Another movie, this one is called Salt and stars Angelina Jolie as a sexy spy. The opening is copied straight out of a James Bond movie, and is even less believable here, because face it, given Angelina Jolie, waterboarding isn't going to be the evil bad guys' first choice of torture, and James Bond was at least shown to be in terrible physical condition after his ordeal. Angelina turns out to be a Russian sleeper agent, trained since childhood, now working for the CIA. That's interesting, because the denouement has to have her betray her own people, be killed by the Americans, or win, therefore making the American side lose. Any would be unusual for a Hollywood action movie. I never got to see which, because they turned off the IFE in preparation for landing before the end of the highway chase scene. My guess is that she betrayed her own people, presented as her being won over to the superiority of the American way of life, and everyone goes back to trusting her happy happy. I asked one of the other passengers if they had seen the end of the movie, and they had, but didn't remember anything useful about it. I gather it's mostly just a movie about Angelina Jolie and car chases.
As we descend into Hong Kong, a peculiar smell filters into the airplane through the pressurization system, and although the cockpit announcement called it a sunny day, it looks like fog. The air quality is that terrible. It's even worse than Los Angeles. There are mountains out there somewhere, but I just see a few vague shapes. I wouldn't want to land here visually.

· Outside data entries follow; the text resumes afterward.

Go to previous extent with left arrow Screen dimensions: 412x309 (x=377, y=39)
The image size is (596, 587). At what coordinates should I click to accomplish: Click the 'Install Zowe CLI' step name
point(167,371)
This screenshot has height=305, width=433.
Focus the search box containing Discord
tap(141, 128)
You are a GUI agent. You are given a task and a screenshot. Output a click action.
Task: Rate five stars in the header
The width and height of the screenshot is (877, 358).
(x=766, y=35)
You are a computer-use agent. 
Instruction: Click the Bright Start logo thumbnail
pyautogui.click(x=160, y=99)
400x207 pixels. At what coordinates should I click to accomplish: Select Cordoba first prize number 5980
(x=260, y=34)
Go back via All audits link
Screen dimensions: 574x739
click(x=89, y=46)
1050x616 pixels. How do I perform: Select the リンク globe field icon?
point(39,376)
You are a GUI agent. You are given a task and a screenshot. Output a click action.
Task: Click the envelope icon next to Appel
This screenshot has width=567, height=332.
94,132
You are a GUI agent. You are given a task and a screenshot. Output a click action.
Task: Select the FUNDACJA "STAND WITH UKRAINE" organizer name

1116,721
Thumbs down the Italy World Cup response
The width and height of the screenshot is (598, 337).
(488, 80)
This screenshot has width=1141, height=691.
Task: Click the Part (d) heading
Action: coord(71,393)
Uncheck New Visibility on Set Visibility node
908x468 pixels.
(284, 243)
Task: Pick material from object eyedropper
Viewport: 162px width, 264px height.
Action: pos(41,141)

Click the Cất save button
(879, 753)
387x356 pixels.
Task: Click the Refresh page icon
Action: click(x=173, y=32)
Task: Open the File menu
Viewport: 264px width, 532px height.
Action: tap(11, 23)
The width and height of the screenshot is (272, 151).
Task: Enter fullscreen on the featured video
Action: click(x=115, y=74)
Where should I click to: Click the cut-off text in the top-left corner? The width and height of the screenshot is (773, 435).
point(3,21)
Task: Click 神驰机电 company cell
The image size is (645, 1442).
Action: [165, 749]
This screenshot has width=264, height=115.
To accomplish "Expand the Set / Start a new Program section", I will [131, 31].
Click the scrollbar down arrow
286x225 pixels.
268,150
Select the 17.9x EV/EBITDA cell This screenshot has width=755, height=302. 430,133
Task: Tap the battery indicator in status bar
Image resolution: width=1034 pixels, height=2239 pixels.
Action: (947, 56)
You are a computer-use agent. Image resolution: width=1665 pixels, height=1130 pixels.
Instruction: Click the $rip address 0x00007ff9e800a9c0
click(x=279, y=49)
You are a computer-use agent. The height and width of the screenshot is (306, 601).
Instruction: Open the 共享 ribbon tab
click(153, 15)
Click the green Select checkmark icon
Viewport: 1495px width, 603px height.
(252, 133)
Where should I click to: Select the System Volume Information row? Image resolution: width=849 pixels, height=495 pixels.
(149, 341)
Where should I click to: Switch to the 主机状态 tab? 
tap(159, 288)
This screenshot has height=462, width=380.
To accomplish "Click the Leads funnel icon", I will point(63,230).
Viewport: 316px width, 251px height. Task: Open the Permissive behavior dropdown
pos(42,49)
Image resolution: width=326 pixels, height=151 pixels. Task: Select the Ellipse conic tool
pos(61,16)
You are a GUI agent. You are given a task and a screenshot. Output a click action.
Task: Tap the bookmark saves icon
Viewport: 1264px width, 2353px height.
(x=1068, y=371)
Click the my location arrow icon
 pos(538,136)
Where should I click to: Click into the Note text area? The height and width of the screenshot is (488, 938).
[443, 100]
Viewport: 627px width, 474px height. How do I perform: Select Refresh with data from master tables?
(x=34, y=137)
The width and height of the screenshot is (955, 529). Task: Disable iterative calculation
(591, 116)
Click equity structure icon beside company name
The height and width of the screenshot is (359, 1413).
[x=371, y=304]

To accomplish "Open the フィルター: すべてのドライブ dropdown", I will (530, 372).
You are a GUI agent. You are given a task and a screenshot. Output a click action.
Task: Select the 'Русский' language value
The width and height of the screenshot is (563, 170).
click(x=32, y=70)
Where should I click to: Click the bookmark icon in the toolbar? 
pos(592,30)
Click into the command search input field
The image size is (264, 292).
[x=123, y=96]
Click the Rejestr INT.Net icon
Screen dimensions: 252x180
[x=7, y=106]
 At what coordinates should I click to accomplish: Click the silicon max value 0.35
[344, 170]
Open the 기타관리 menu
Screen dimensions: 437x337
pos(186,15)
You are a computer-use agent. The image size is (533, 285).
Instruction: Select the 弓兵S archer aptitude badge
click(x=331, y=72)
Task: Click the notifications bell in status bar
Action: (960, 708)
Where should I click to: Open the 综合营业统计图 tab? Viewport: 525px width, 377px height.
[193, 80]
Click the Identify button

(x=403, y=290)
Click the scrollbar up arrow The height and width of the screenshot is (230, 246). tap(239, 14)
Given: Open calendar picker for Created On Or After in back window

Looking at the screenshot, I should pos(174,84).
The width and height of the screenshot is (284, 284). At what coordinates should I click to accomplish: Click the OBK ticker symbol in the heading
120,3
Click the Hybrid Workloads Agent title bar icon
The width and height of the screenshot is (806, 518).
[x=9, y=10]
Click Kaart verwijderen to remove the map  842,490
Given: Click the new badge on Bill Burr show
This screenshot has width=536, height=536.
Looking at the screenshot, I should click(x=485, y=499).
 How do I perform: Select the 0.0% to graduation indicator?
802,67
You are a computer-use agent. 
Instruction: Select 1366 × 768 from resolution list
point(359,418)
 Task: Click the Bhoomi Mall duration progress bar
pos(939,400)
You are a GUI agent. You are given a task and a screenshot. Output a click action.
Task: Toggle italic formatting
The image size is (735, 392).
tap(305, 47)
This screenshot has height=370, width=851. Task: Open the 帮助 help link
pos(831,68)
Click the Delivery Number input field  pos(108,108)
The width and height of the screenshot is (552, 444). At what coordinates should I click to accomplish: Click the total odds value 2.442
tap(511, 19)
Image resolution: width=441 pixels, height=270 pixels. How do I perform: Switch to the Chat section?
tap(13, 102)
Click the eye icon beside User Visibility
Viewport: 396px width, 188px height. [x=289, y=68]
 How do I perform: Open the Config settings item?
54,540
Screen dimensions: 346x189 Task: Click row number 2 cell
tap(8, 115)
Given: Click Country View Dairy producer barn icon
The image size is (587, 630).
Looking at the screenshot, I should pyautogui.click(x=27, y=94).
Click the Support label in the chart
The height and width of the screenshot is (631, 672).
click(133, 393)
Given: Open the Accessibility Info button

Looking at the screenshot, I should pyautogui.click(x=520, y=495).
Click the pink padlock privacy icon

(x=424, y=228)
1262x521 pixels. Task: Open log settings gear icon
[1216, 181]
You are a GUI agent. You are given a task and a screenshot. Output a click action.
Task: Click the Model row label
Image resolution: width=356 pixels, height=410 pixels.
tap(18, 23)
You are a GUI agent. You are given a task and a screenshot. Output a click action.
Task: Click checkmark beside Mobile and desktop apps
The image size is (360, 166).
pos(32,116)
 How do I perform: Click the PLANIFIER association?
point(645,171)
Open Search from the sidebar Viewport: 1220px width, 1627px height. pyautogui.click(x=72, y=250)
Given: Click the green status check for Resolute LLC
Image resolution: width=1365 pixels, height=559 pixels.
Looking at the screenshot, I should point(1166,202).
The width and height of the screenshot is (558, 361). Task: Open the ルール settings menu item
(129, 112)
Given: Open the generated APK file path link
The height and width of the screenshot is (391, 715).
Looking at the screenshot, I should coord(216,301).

LET THE ADVENTURES BEGIN! WOOHOO!
I think I've been reading your blog for too long, because I also think about emergency preparedness when I get on a plane. And though I'm not usually a nervous passenger, there were a couple moments during my last round of flights that did kind of scare me, including a rather unsteady-feeling visual approach into Chicago Midway, and a landing with a slight tailwind where the airplane floated for what felt like quite a long way down the runway before the wheels finally hit the ground. I do like to listen for changes in engine noise, mostly as a sort of "are we there yet?" signal. Engines speeding up means the flight is far enough along to have burned enough fuel to climb to a higher flight level. And engines slowing down generally means it'll be landing soon.
What Coreydotcom said. Times two.
Women! "I'm flying halfway across the world to a faraway country to bang houses and a school together, in the middle of a jungle. What to wear, hmmmmmm???"
I guess this is one of the reasons us males find women so damn attractive. Albeit sometimes infuriating.
Jim! It's a real problem. It has to cover all the required bits, which for women are more numerous in Cambodia, provide some mosquito and sun protection, let allow me to function in 40 degree heat. What would you pack? Jeans and black t-shirts?
(That makes it sound like going to Cambodia makes women grow extra breasts, but I think you can figure it out).